NanoTag - an IgG-free method for mapping DNA-protein interactions

Background: Genome-wide profiling of DNA-protein interactions in cells can provide important information about mechanisms of gene regulation. Most current methods for genome-wide profiling of DNA-bound proteins such as ChIP-seq and CUT&Tag use conventional IgG antibodies to bind the target protein(s). This limits their applicability to targets with available high affinity and specificity antibodies and prevents their use for other targets. Here we describe NanoTag, an IgG-free method derived from CUT&Tag to profile DNA-protein interactions. NanoTag is based on a fusion between an anti-GFP nanobody and Tn5 transposase that can map GFP-tagged proteins associated with chromatin in a fast, cost-effective and animal-free manner.

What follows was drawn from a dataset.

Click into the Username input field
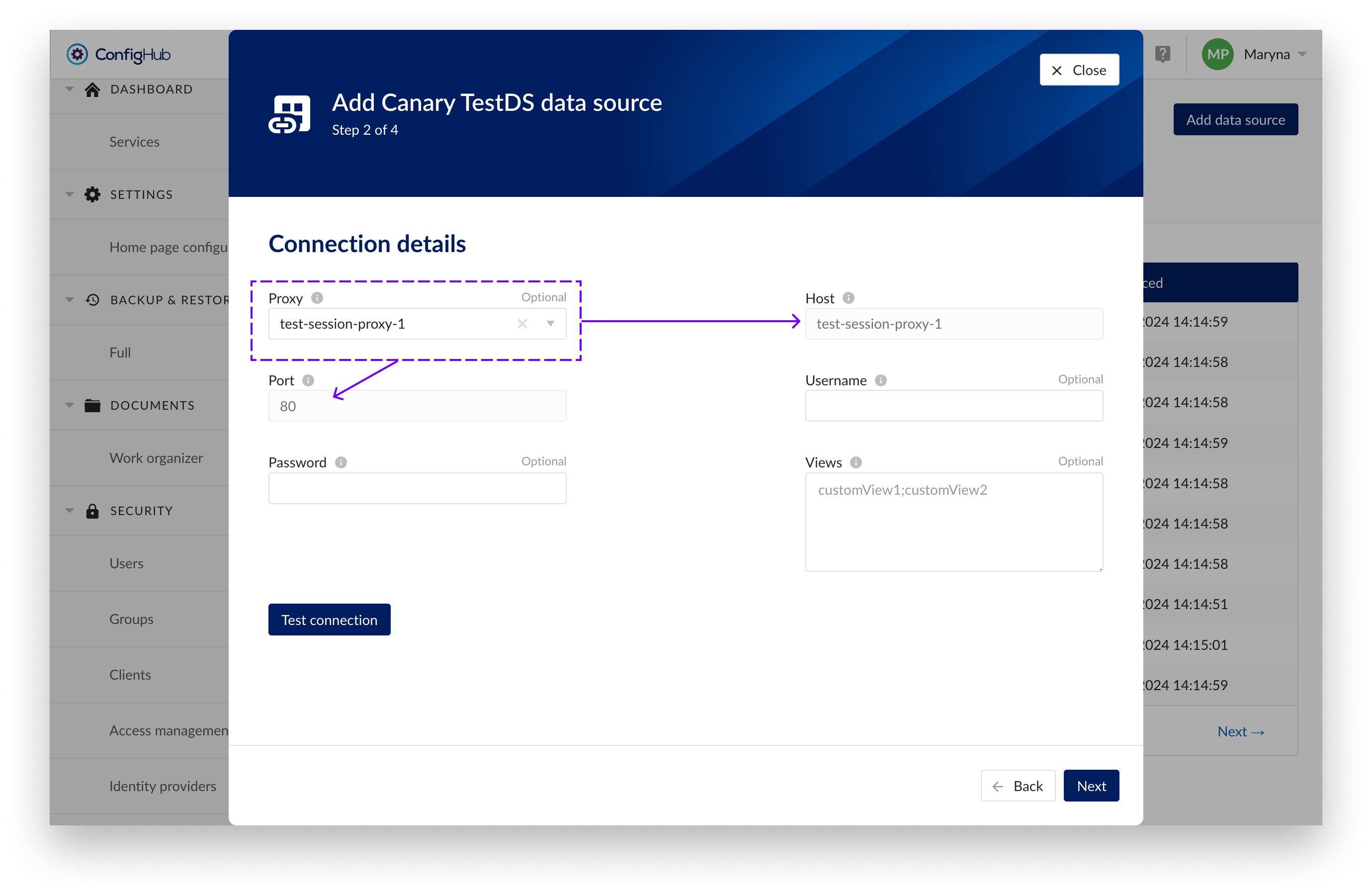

Results: We used NanoTag to indirectly profile the histone mark H3K4me3 genome-wide via its binding partner TATA box-binding protein-associated factor 3 (TAF3) and the transcription factors Nanog and CTCF in mouse embryonic stem cells (mESCs). NanoTag results show high inter-replicate reproducibility, high signal-to-noise ratio and strong correlation with CUT&Tag datasets, validating its accuracy and reliability. Conclusions: NanoTag provides a novel, flexible and cost-effective IgG-free method to generate high resolution DNA-binding profiles in cells and tissues. NanoTag and CUT&Tag data of TAF3 (H3K4me3-binding), Nanog and CTCF from mouse embryonic stem cells expressing GFP-tagged TAF3, Nanog and CTCF, respectively. For CUT&Tag, anti-GFP antibody was used. For NanoTag, anti-GFP nanobody was used.